USA Federal Court of Appeals decision prevents pregnant woman’s challenge to Wisconsin’s “Unborn Child Protection Act”
On 19 June, a three-judge panel of the US Court of Appeals for the 7th Circuit vacated a well-reasoned decision by a federal district court that had struck down Wisconsin’s so-called Unborn Child Protection Act (Act 292) as unconstitutional. The appeals court panel avoided grappling with Act 292’s numerous constitutional problems by ruling that the woman challenging it could not continue to do so because she had moved out of the state.
Lynn Paltrow, Executive Director, National Advocates for Pregnant Women (NAPW), said: “As a result of this decision, women in Wisconsin who are pregnant and seek health care must continue to fear that the government will detain them, force them into treatment, and even send them to jail if they use – or even disclose past use of – alcohol or a controlled substance.” This law was passed 20 years ago by anti-choice activists, who claimed that it would address the fabricated problem of “cocaine moms”.
This is the second time that a federal court has prevented a Wisconsin woman from challenging this law, while avoiding ruling on the constitutionality of the law itself.
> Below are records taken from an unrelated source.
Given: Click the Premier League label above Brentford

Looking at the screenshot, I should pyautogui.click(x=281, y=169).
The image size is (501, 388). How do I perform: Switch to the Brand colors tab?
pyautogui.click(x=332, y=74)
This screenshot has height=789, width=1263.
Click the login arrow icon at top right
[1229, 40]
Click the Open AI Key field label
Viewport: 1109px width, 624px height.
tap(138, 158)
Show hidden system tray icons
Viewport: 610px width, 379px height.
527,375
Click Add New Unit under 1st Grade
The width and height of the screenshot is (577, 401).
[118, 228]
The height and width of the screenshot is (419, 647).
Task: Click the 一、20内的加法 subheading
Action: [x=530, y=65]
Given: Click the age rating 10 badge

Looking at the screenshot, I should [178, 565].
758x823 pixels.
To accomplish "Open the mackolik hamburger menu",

The appeals court does not address any of the evidence presented previously to the district court. It ignores fundamental questions of whether Act 292 is constitutional in its wording, procedures, or in authorising the state to lock up pregnant women who are not represented by legal counsel and without requiring any diagnosis or qualified medical evidence. The opinion merely denies a particular woman the opportunity to bring the challenge, despite her having diligently pursued 3.5 years of litigation and presented an extensive case on how Act 292 strips pregnant women of their constitutional rights.
See two videos, one from February 2018 and the other from June 2018, about the two women who have unsuccessfully challenged the law after being arrested, jailed and forced into treatment they did not need while they were pregnant. While NAPW are considering whether to pursue further legal action, they are planning a grassroots strategy to oppose Act 292, led by their allies at Reproaction.